C’est bien beau, apprendre ce que ces gens ont dans les poches.
Maintenant, est-ce qu’on pourrait aussi savoir ce qu’ils ont dans la tête?
LÉGUMES AVEC VUE – J’ai fait deux fois le tour de l’île d’Orléans à vélo cet été. Si on excepte le pont, véritable honte routière digne de la banlieue de Kaboul où les automobilistes s’arrêtent pour vous insulter si vous ne roulez pas sur un trottoir encore plus dangereux que la chaussée vérolée, voilà sans doute un des plus beaux décors pour rouler dans la région. Avec certains coins de Portneuf, dont un que j’ignorais jusqu’à tout récemment et que m’a fait découvrir ma blonde, entre Pont-Rouge et Sainte-Catherine.
Mais revenons à l’île, qui est très bien pour rouler à vélo, mais aussi pour rouler le touriste.
Peut-être pas partout. Peut-être pas tout le temps. Mais quand même.
T’arrêtes au bord de la rue devant le kiosque d’une ferme. Les framboises tardives? 6,50 $ pour un casseau moyen. Ouch! Les fèves vertes? 4,50 $. My God! Comme on est là, comme on s’en va souper, on achète quand même, un peu dégoûté.
Puis j’entre dans une épicerie en ville quelques heures plus tard.
Dans la section des légumes, les fèves vertes y sont à la moitié du prix pour le double de la quantité. Elles ne viennent pas du Mexique, mais d’ici. À peine plus loin que l’île, en fait. Et elles sont aussi belles.
Je sais que l’été pluvieux n’a pas fait de cadeau aux agriculteurs, qui essaient de se refaire un peu. Mais à ce point?
À moins que les fruits et légumes répondent aux mêmes impératifs que l’immobilier, et que lorsqu’on les achète, on doive aussi payer pour la vue?
Meuh non, sots. C’est sûrement la faute au gouvernement.
Merci.
J’ai eu peur, pendant quelques jours, d’être la seule à être enragée par les énormités cousues de fil blanc relayées par ce sondage Léger Marketing.
#####
=== Consigne ===
Poursuivez la chronique sur l'île d'Orléans et le sondage Léger Marketing à partir de sa dernière phrase, en conservant le ton de l'auteur. Les données qui suivent proviennent d'une autre source que ce texte.

=== Extrait des données ===
#####
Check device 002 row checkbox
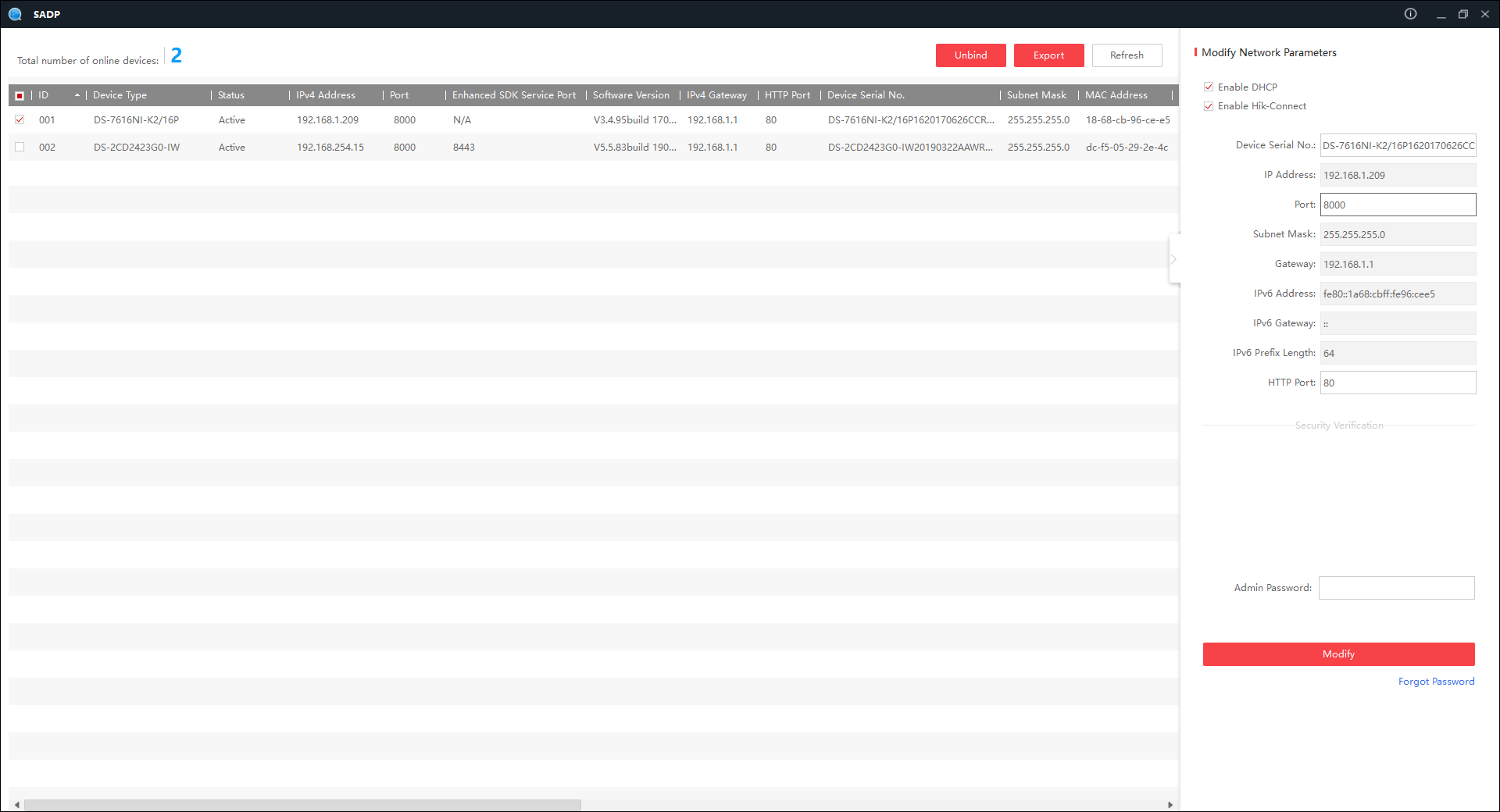1500x812 pixels. coord(20,148)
#####
=== Résultat ===
Encore un de ces matins où, incertaine, je tâte de ma télé non câblée, à la recherche d’une émission d’information pas trop neigeuse (Global rentre bien mal ici.) Et de me retrouver encore une fois nez à nez avec ce « La classe moyenne cassée », représentée ce matin par l’incarnation même de la pitié, un mec qu’on suppose bon père de famille et qui, visage ingénu à l’appui, assure à la caméra que sa vie a changé et qu’il doit maintenant se serrer la ceinture. Sa déclaration lui donne littéralement des airs de martyr chrétien quand on lui demande combien lui coûte le plein d’essence pour son monstrueux pick up 4 portes : 150 $.
J’ai fermé la télé. Pas capable.
Comme je ne suis incapable d’entendre le commentaire du journaliste qui présente une question du sondage en disant que X % des sondés avouent devoir faire un budget pour boucler leur fin de mois. Doivent renoncer, choisir, calculer. La honte.
11 septembre.
Élections fédérales. Ailleurs, début d’une expérience scientifique jamais tentée. Une no-name de l’Alaska radicalement à droite commence à faire de l’ombre à Obama. Haïti et l’Inde comptent leurs morts.
Et ce qu’on retient, c’est que la classe moyenne québécoise est cassée.
Probablement comme le dit si bien la pub : Because you’re worth it.
M. Desjardins, je dois dire que vous avez misé juste avec votre chronique sur la classe moyenne en oubliant de mentionner que celle-ci manquait aussi totalement de solidarité. Elle est peuplée d’individualistes pour qui l’entraide, le covoiturage, les emprunts ou la location d’objets qui servent peu sont des éventualités impensables, même si elles pourraient grandement augmenter leur sacro-saint pouvoir d’achat.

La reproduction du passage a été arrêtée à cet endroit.